The iconic monument has been closed since Wednesday afternoon as unions argued with management over the lopsided lines stemming from a decision to reserve certain elevators for visitors with pre-booked tickets while those who buy them upon arrival languish in long queues.
🇫🇷 Vendredi 3 août : la tour Eiffel est ouverte et vous accueille de 9h00 à minuit.
🇬🇧 Friday, the 3rd of August, the Eiffel Tower is open and welcomes you from 9:00 am to midnight. pic.twitter.com/JlWuvvgWxd
— La tour Eiffel (@LaTourEiffel) August 3, 2018
Workers say the changes have resulted in uneven lines, some of which can extend to three hours for those waiting to buy tickets. Even internet customers who are supposed to have reserved time slots can wait for up to an hour.
The tower now also sets aside half of all daily tickets for internet customers, up from just 20 percent previously.
Staff want more flexibility in managing the thousands who arrive each day hoping to reach the top of the “Iron Lady” during the peak summer tourist season.
The tower’s operator insists that lines haven’t gotten any worse than before, even as visitor numbers have risen to more than 6.2 million tickets sold last year.
Many of the tourists showing up Thursday morning had no idea that the strike had halted visits, with signs saying only that the monument was closed.

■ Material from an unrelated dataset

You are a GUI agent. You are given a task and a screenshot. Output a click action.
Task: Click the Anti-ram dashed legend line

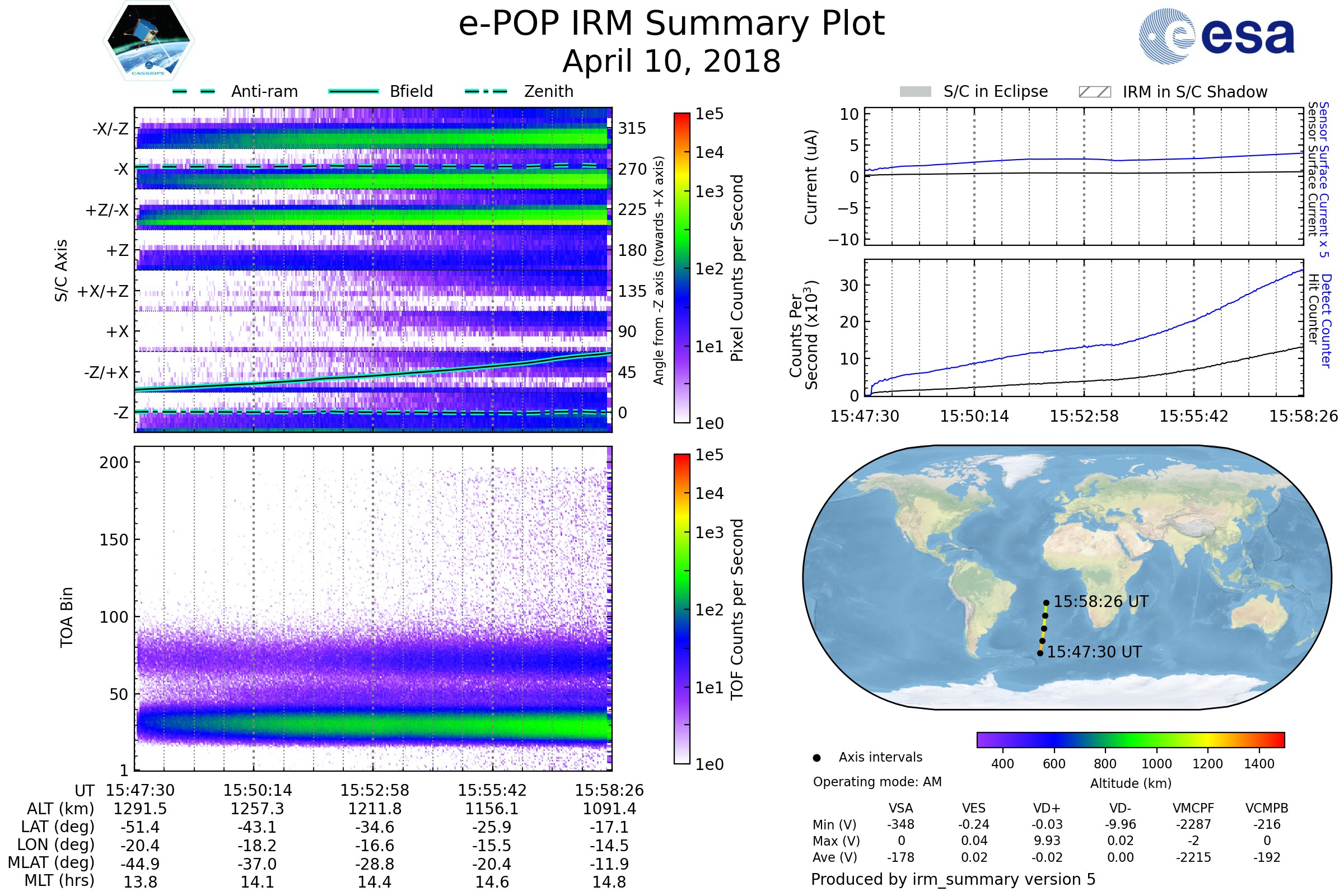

“I’m annoyed, I’m not going to lie,” said Robin Frye of Birmingham, England, who was visiting Paris for the first time.
“It’s going to throw off our whole trip if I’m honest,” she said.
“We got up at 6am and were among the first people here, but it’s closed,” said Adele Liliane, who arrived this week from Montreal, Canada.
Negotiations resumed Thursday after workers held a general assembly in the morning to discuss a proposal offered by the site’s operator SETE, which is majority owned by the city of Paris.
“The SETE is well aware of the disappointment for visitors because of the monument’s closure, and its negative impact on the image of both the city and country,” the company said in a statement.
“It offers its apologies to everyone – Parisians and French as well as foreign tourists.”
The tower’s 300-strong staff has staged strikes repeatedly in recent years over issues including pickpocketing and maintenance work.